It could easily have been lost in translation – after all, these guys are from Belgium – but even allowing for the nuances of language, humour and heavy irony you are always going to be taking one helluva chance if you choose to call your record Sincerely Average for fear that is exactly what it might end up being. Closer investigation reveals that its title stems from the fact that this début album from Mauro Pawlowski’s Hitsville Drunks (he of the electric guitar and the Belgian noir-rockers dEUS) is the most commercial record he has made since his work with Mauro on their 2001 album Songs From A Bad Hat.
Here Pawlowski has joined forces with his former companions in Mauro, Herman Houbrechts and Jan Wyngers on bass guitar and drums respectively, and erstwhile Sukilove guitarist, Sjoerd Bruil, and together they have turned that dial to a 1970’s FM radio station, setting their musical compass for Boston, Bob Seger, Bachman-Turner Overdrive and the land of the free.

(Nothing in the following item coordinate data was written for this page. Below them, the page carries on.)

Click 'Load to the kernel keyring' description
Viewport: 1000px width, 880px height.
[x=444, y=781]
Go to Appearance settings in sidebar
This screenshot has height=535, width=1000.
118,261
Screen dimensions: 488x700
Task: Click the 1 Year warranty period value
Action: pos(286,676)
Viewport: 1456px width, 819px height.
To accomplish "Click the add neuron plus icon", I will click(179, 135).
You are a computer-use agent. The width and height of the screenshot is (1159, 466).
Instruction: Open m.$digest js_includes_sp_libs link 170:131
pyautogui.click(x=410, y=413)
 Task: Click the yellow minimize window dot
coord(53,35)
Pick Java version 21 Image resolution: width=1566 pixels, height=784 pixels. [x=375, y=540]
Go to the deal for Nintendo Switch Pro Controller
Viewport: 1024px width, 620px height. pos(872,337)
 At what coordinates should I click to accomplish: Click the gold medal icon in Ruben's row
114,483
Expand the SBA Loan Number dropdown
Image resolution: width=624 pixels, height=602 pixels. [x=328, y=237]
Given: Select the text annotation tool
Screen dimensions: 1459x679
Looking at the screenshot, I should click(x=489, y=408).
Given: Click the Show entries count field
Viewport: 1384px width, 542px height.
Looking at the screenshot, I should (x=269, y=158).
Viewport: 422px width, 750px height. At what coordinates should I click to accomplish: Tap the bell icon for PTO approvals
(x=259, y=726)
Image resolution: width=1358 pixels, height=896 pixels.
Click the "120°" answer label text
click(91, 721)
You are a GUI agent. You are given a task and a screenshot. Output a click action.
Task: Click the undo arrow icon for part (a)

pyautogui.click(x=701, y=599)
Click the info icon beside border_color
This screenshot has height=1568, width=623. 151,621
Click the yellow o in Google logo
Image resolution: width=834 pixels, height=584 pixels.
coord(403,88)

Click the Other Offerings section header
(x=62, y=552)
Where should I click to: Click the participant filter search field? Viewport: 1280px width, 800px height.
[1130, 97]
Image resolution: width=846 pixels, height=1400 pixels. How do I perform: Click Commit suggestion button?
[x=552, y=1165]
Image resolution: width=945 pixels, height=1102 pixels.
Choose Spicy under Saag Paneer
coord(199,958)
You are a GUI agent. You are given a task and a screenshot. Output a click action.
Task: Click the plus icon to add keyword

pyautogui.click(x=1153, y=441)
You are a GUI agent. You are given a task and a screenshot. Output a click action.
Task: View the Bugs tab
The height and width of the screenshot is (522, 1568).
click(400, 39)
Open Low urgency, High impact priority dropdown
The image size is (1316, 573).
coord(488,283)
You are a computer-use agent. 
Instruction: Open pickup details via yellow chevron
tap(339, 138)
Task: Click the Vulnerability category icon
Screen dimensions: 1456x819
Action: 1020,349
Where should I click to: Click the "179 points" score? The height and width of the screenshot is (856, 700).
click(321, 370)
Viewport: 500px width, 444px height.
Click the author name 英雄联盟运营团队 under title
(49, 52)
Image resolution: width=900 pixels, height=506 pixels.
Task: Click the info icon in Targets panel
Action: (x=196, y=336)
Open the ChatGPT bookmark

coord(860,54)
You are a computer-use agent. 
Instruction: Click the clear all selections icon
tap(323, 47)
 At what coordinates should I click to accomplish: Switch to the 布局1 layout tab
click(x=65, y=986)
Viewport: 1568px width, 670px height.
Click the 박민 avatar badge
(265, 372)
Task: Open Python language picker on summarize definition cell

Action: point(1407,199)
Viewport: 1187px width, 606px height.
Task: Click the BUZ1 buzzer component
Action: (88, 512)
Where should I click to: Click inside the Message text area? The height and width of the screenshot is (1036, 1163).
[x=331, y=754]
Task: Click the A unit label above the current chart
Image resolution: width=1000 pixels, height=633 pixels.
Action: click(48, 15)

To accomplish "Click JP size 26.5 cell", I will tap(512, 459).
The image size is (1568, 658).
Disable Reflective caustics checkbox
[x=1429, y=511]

There are moments when Pawlowski’s decision to “normalise” his sound seems completely justified; ‘Never A Strange Man’ is a quite glorious slice of driving-with-the-radio-on mid-tempo balladry and the foot is similarly taken off the gas for ‘Don’t Tell Her’ where Pawlowski’s drawl edges alongside that of Chuck Prophet. It is much less successful when they pick up the painting-by-numbers rock star manual for songs such as ‘Clean Adult Fun’ and ‘Retro Artist’ with their clunky references to consensual sex, The Osmonds and Queen. It is at moments like these that Hitsville Drunks end up choking on the dust of Tom Petty and The Heartbreakers but when taken in the round and with its handful of top tunes and firm grasp on melody, Sincerely Average does manage to haul itself up above the ordinary.
Sincerely Average was released on 7th April 2014 through Starman Records.